Penny BoothA recent sojourn in The Netherlands has me convinced there is more than overlap with the family law issues in other countries – particularly European ones. The Dutch seem concerned with child maintenance, parenting plans, matrimonial property law and international surrogacy. So tell me we aren’t close, then. Some of the same problems, and the rest very similar, it would appear. Certainly the first three on the list are concerns we have in the UK – or they should be. In a country like The Netherlands where there are more family-oriented approaches than I feel there are in the UK I am a little surprised that they are so worried about family policy. By comparison, they need not be.
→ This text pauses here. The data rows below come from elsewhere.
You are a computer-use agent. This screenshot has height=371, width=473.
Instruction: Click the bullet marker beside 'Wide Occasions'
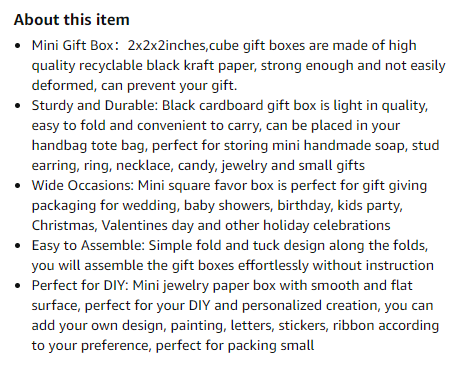click(18, 186)
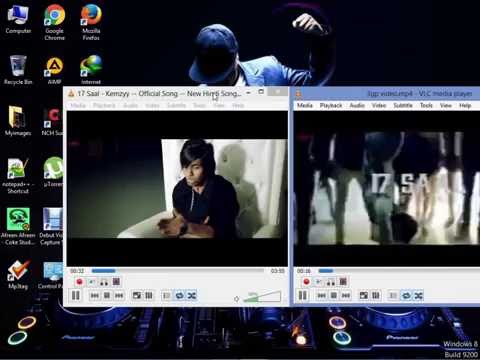Stop playback in the left VLC window
The height and width of the screenshot is (360, 480).
(107, 295)
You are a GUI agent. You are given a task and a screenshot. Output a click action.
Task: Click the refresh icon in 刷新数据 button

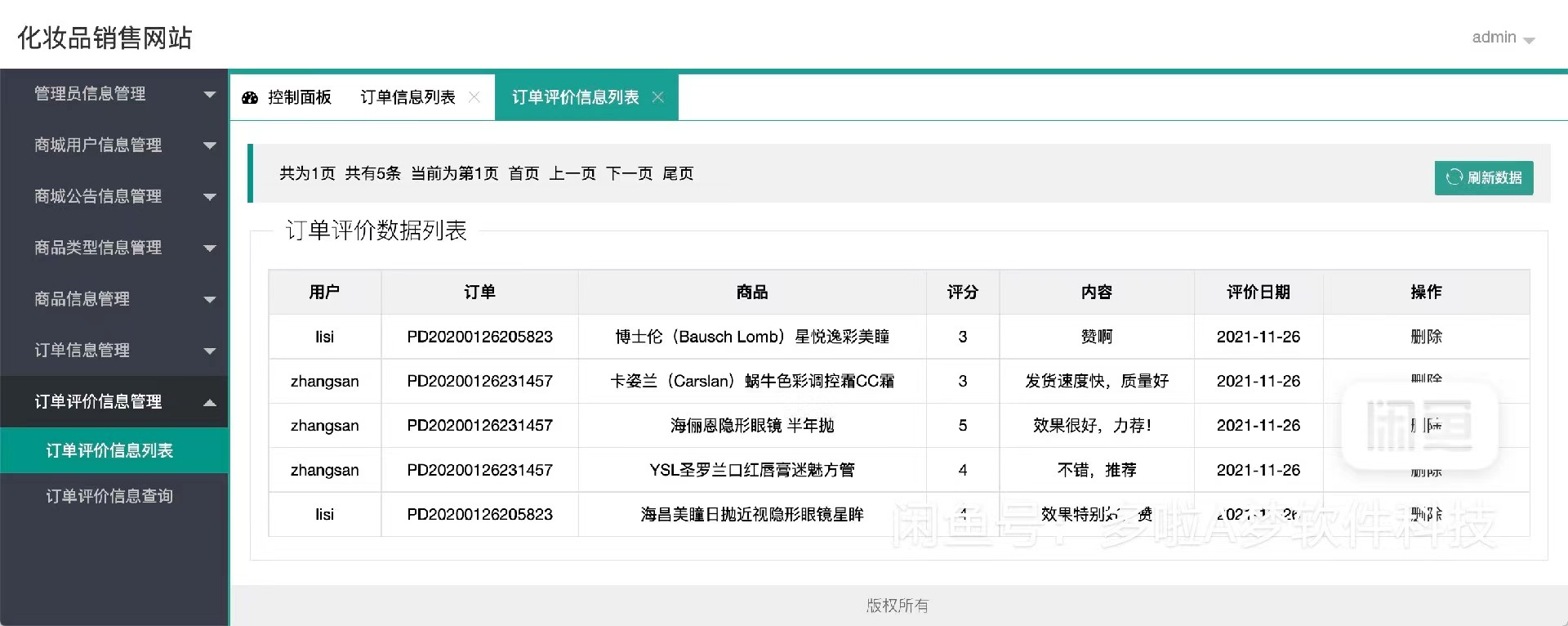tap(1454, 177)
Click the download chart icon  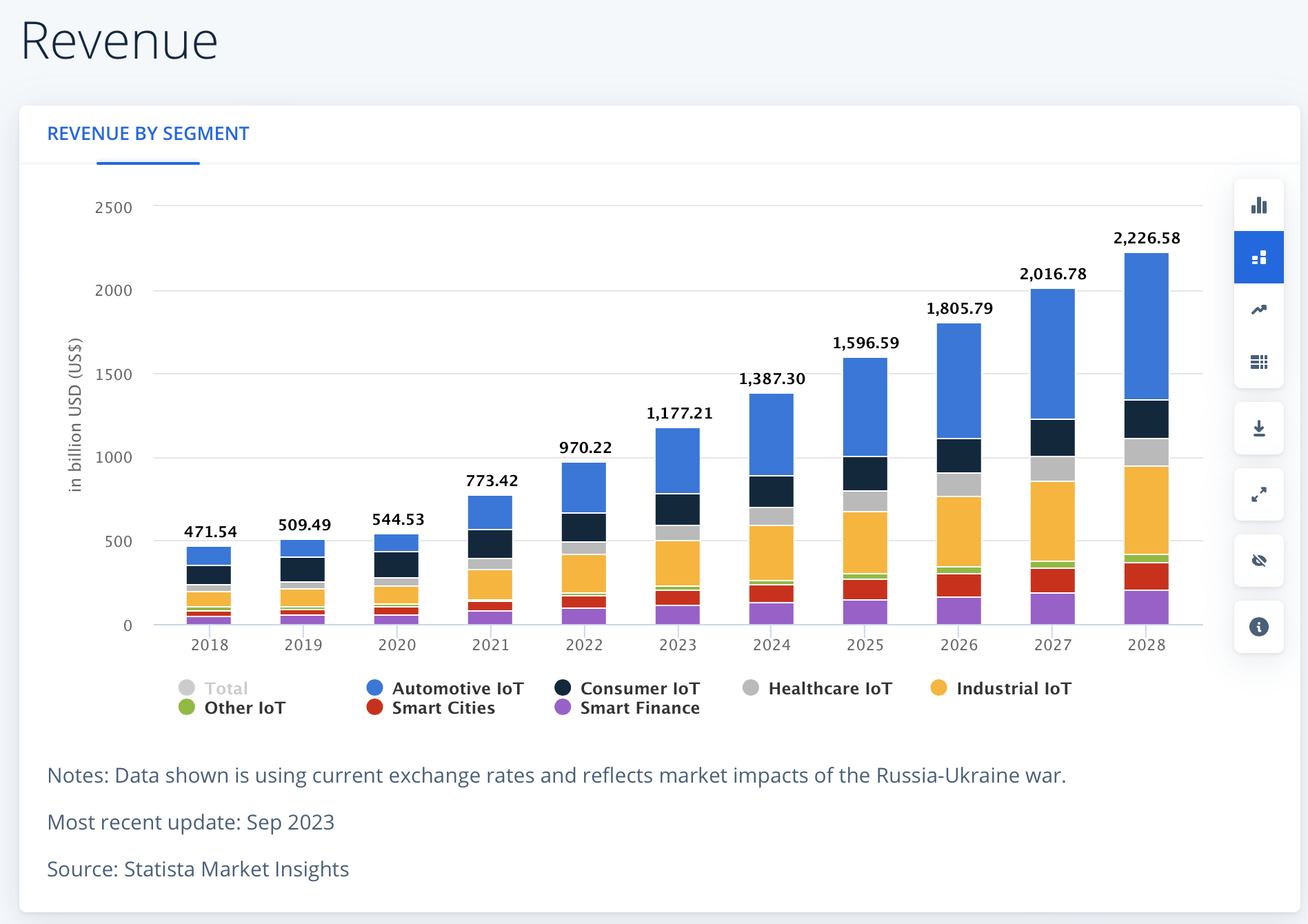(1258, 428)
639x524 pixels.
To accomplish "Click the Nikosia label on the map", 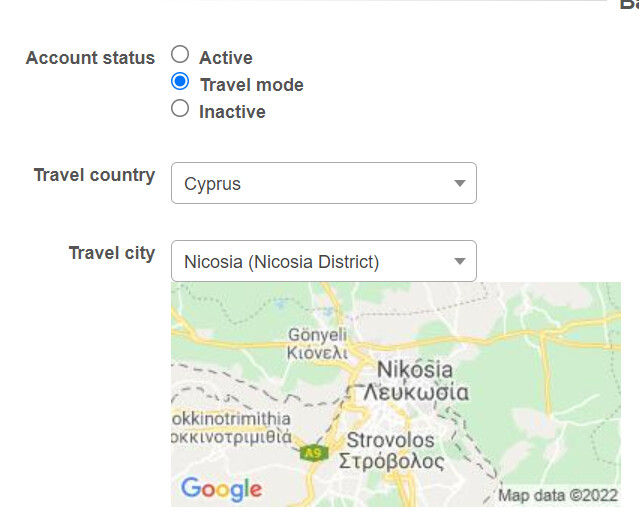I will (414, 370).
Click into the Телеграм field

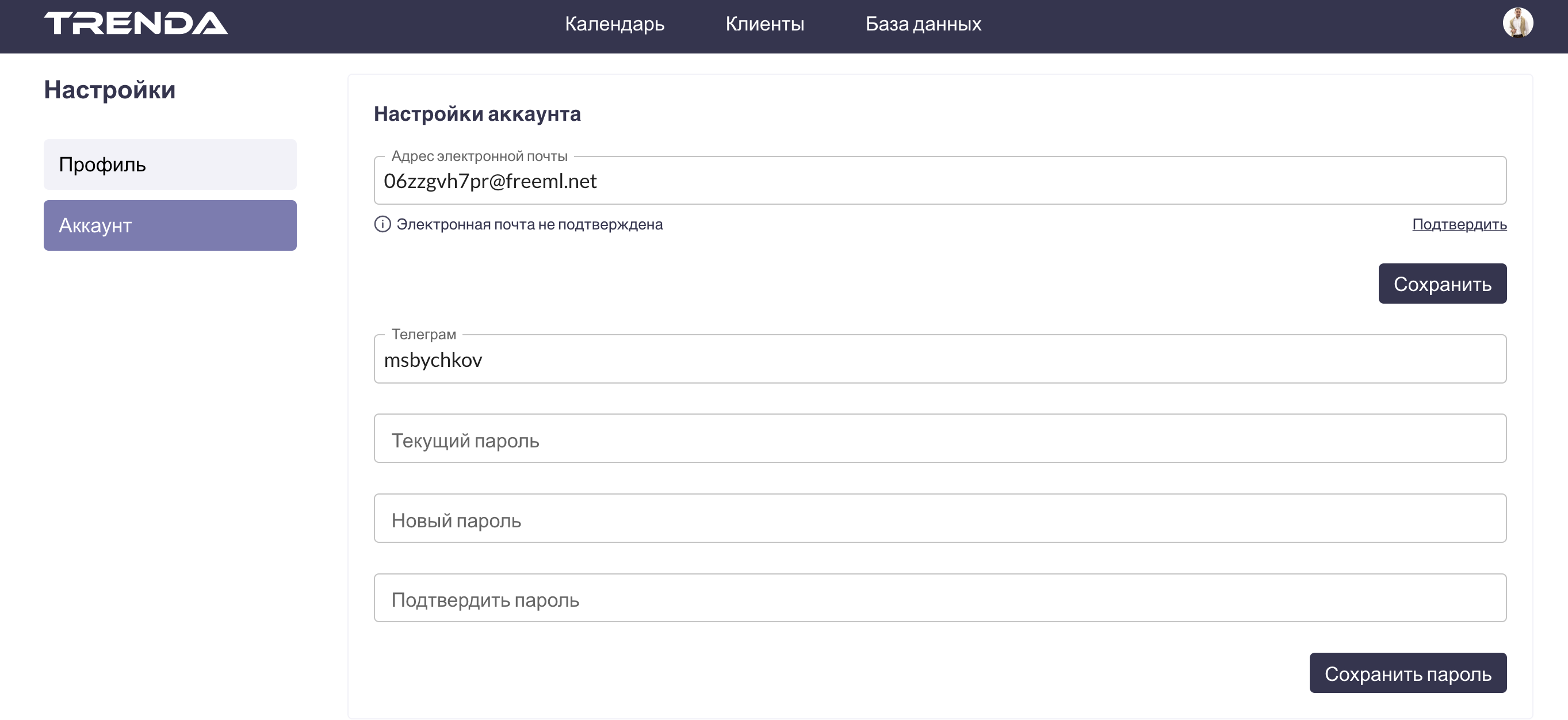(x=939, y=359)
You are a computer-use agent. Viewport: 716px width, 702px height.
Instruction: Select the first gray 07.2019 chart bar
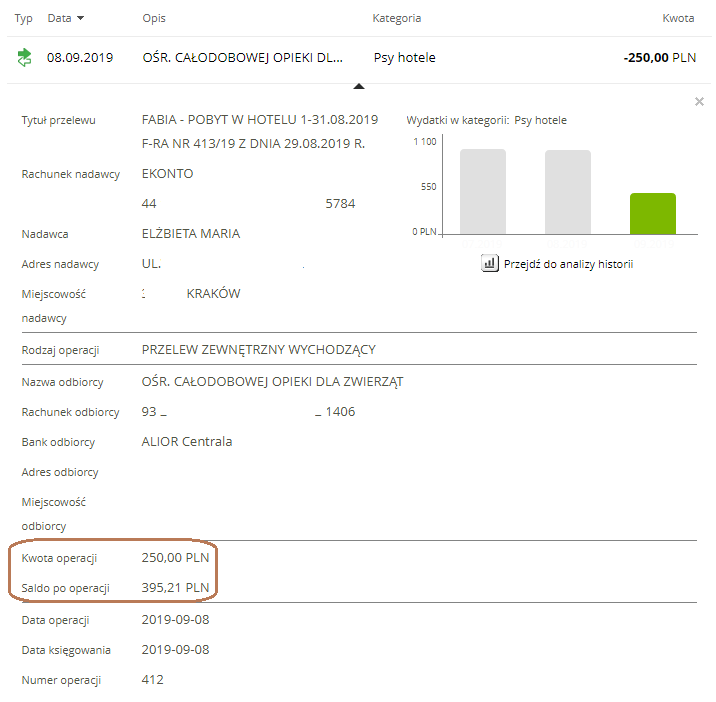(x=482, y=191)
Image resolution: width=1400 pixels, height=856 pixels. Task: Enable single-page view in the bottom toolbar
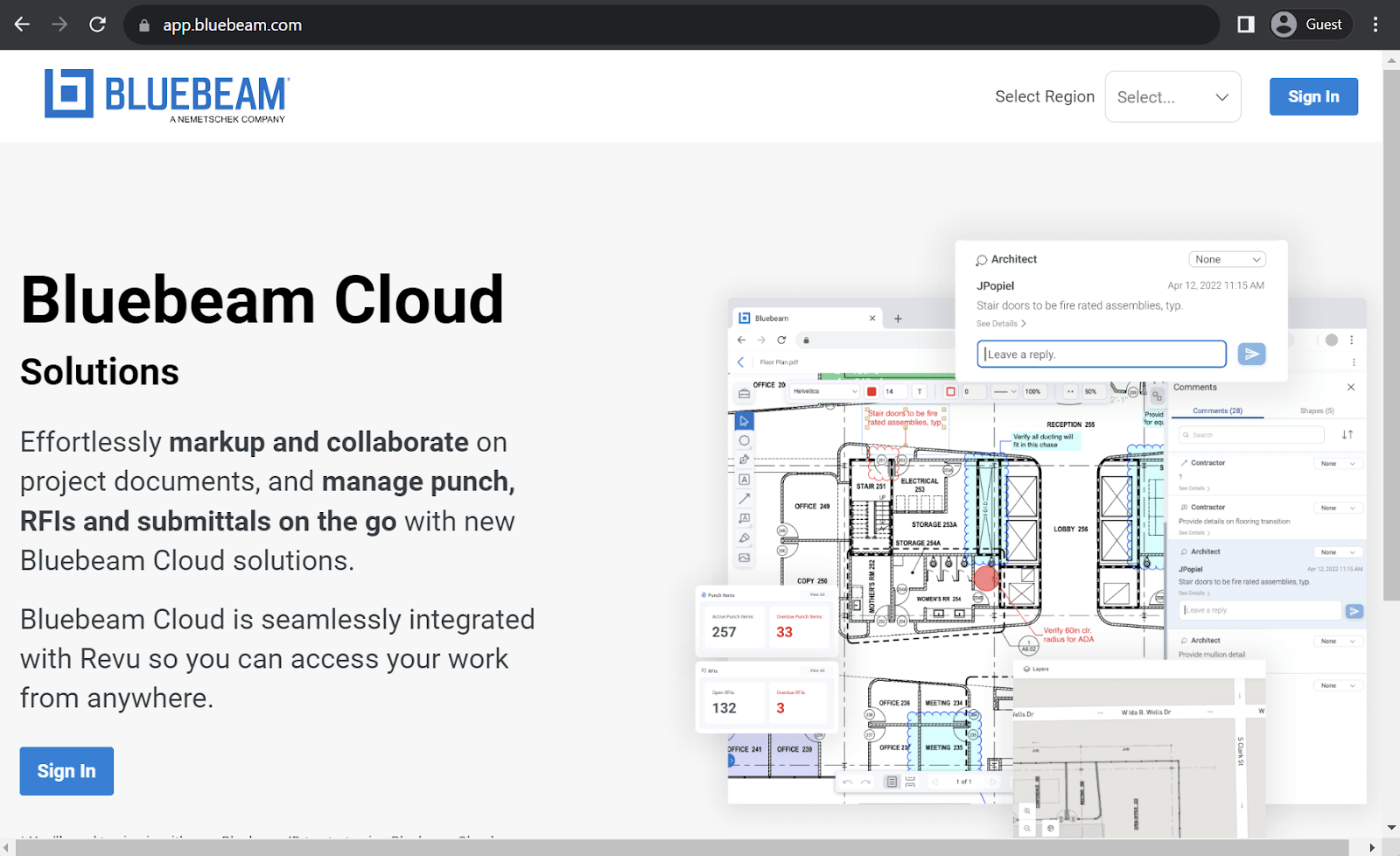pos(892,782)

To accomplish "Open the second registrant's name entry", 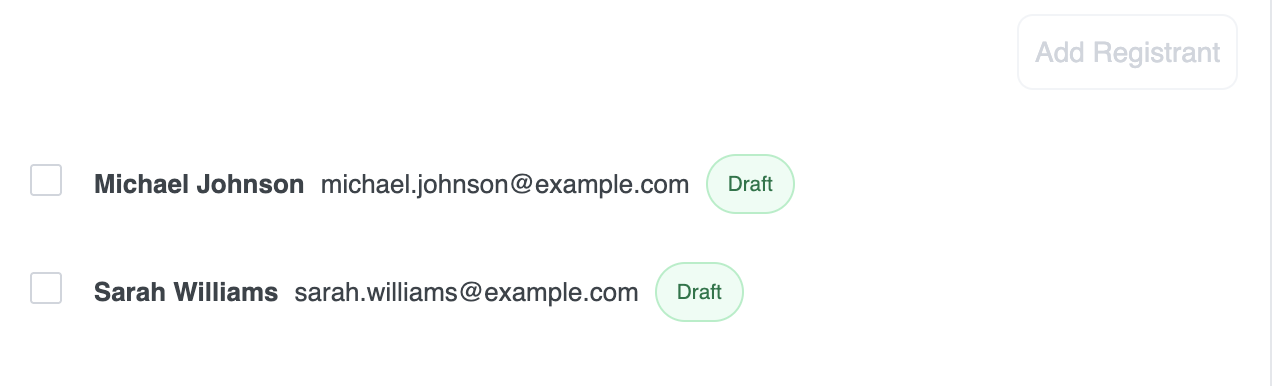I will coord(186,292).
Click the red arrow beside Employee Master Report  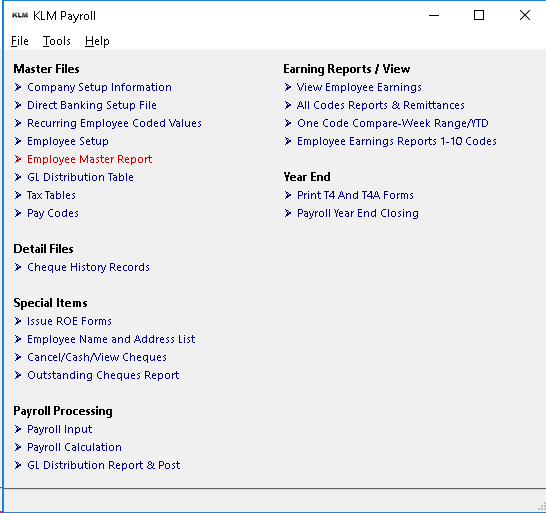(x=18, y=159)
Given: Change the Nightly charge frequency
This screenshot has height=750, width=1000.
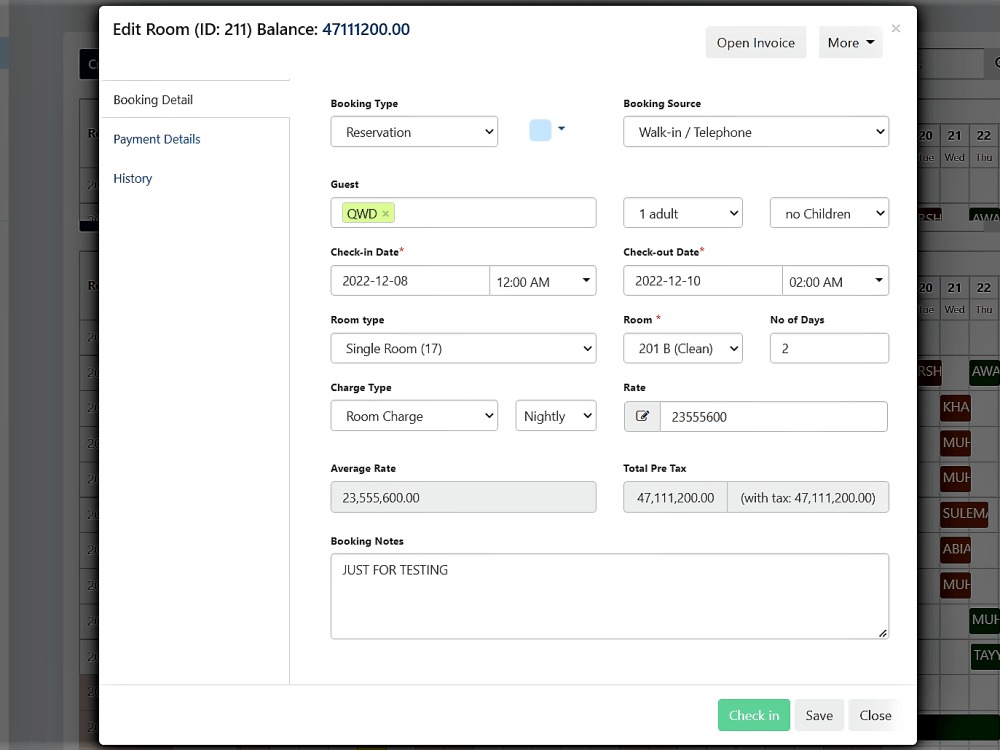Looking at the screenshot, I should (x=555, y=415).
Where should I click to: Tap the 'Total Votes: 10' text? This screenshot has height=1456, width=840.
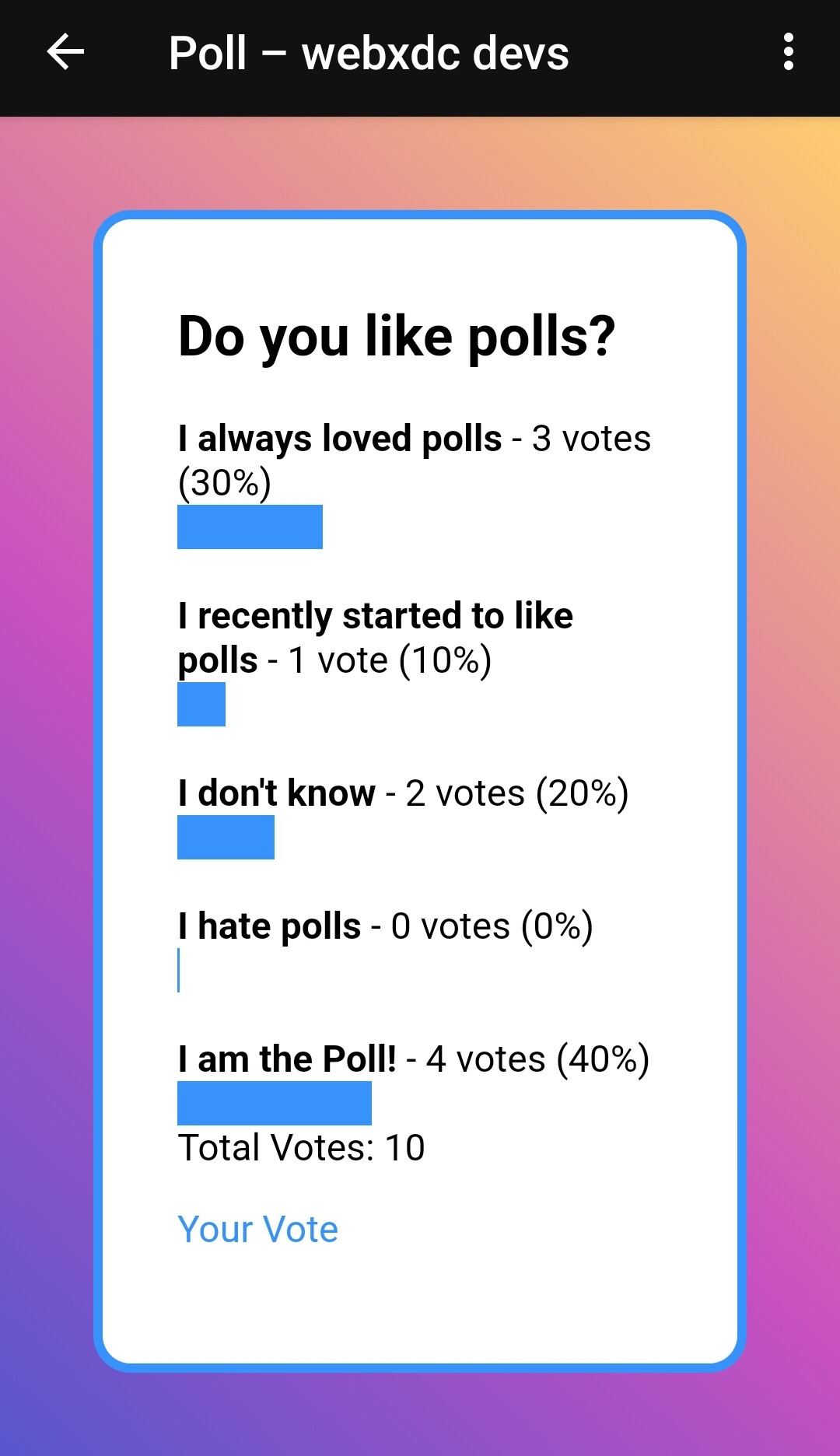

Yet, for many around the world the family problems are not divorce, maintenance upon breakdown, division of assets and dealing with obtaining that perfect child. The problems are far more fundamental – feeding children, growing food, staying alive and avoiding the kind of trouble that leads to death – not ‘progression’ at all.

Family life is much the same as ever it was – far less brutal over here, anyway – yet it is molding into the framework of the changing world we inhabit, adapting to the lifestyles of the rich (usually western) as some of the same problems remain. We measure progress by employment and staying happily married, by academic success for our children and the house full of gizmos.

Don’t laugh, but as I posted on my Facebook page today, I wonder where all the (large, black, groovy) records went? Replaced, in part, by (stringy) cassettes, a large box of which I have, ready to ‘convert’ to digital play for my computer, once I sit down and work with the little gizmo that does the job. Have the records, the ‘LPs’, all run away with younger models, the CDs, perhaps to meet the mini-disks that tantalizingly (but rather heavily) tried to come out to play at the end of the last century? So what I am left with is the ether and a tiny memory stick and thoughts of “Surely they can’t – shouldn’t – get any smaller?”

What we are left with in families are some of the same problems as we have always had as we move quickly through the first year of the second decade in the twenty-first century. The millennium viewed from fifty years ago was a time of huge promise. The twenty-twenties, now so close, were for those of us in primary school in the sixties, to be the times we finally fed the millions, having prevented war, famine and the other horsemen from welcoming us to the Apocalypse.

The fundamental problems remain: relationships are never easy to make work, not if people want different things and won’t compromise, or can’t because they have been led to believe that ‘all is possible’ and they can have whatever they want. Keeping families in the basics (food, a roof and the possibility of education with hope) must still be the goal of many. It isn’t quite ‘digital’ and isn’t likely to be, either, but it would be nice to keep hoping and touch the possibilities once in a while.